(Source data):
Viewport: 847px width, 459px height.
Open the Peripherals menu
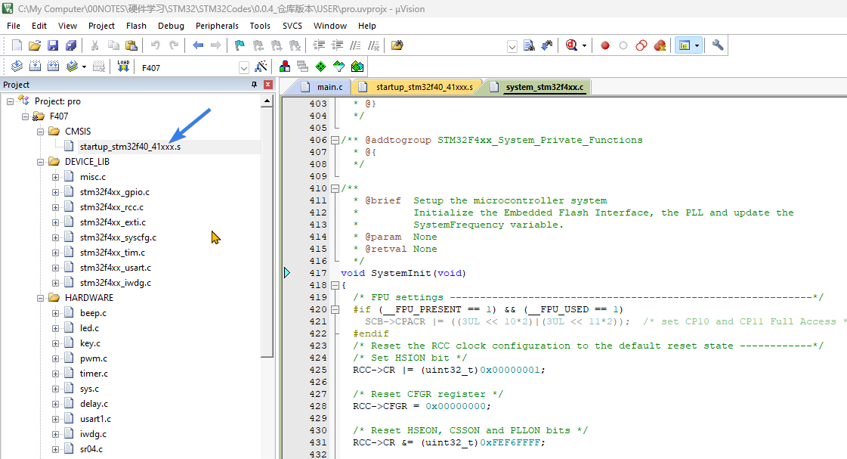[x=217, y=26]
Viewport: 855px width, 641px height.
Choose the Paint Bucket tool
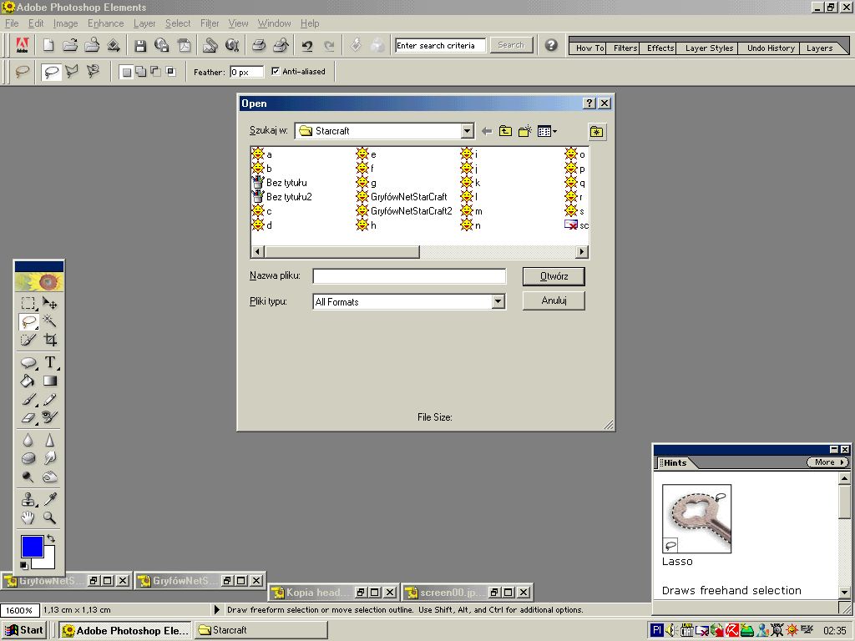28,381
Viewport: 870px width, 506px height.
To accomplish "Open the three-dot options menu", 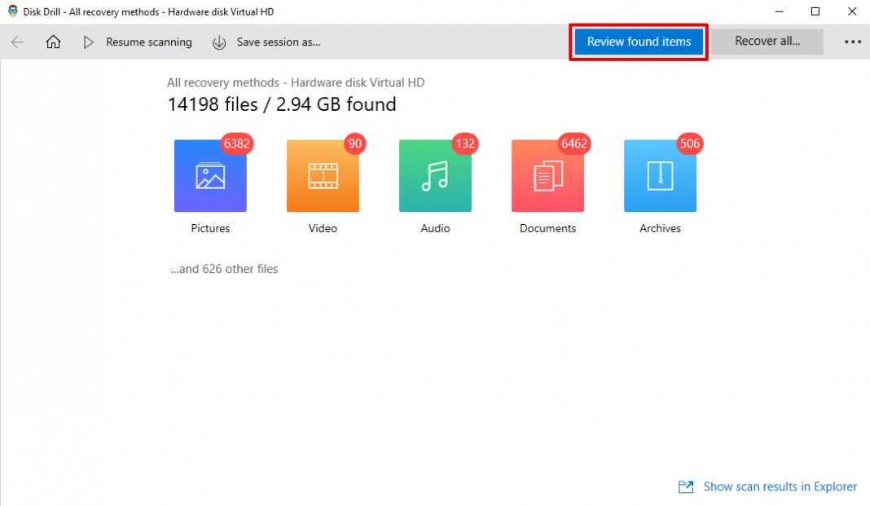I will click(x=852, y=42).
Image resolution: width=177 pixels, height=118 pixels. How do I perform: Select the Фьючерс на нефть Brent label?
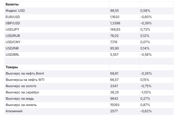click(x=24, y=73)
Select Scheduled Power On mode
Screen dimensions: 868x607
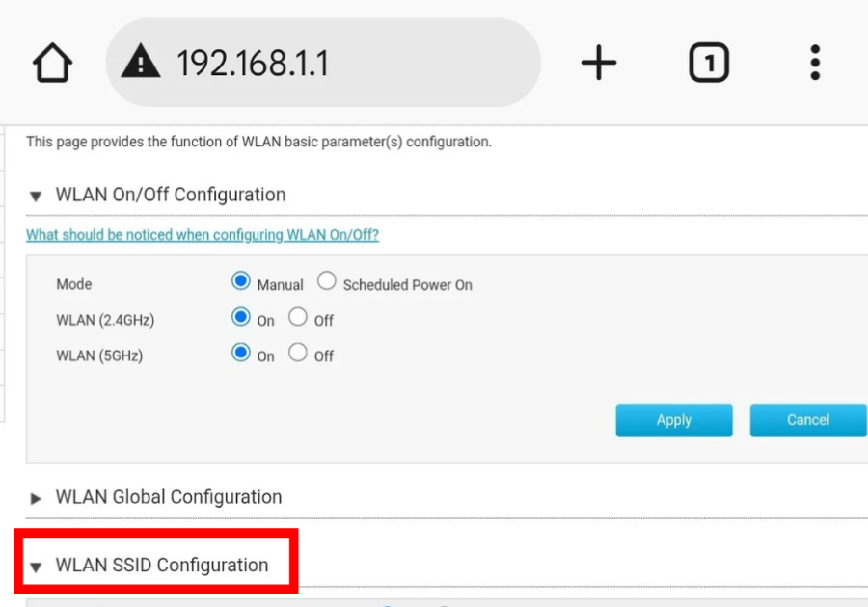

(Exercise directions):
Your copy must start at the line that holds "Image resolution: width=177" and end at the last line of the data, both included; it must contain no pictures.

(Result for this task):
Image resolution: width=177 pixels, height=118 pixels. How do I perform: Select the Фьючерс на нефть Brent label?
click(x=24, y=73)
Select Scheduled Power On mode
Screen dimensions: 868x607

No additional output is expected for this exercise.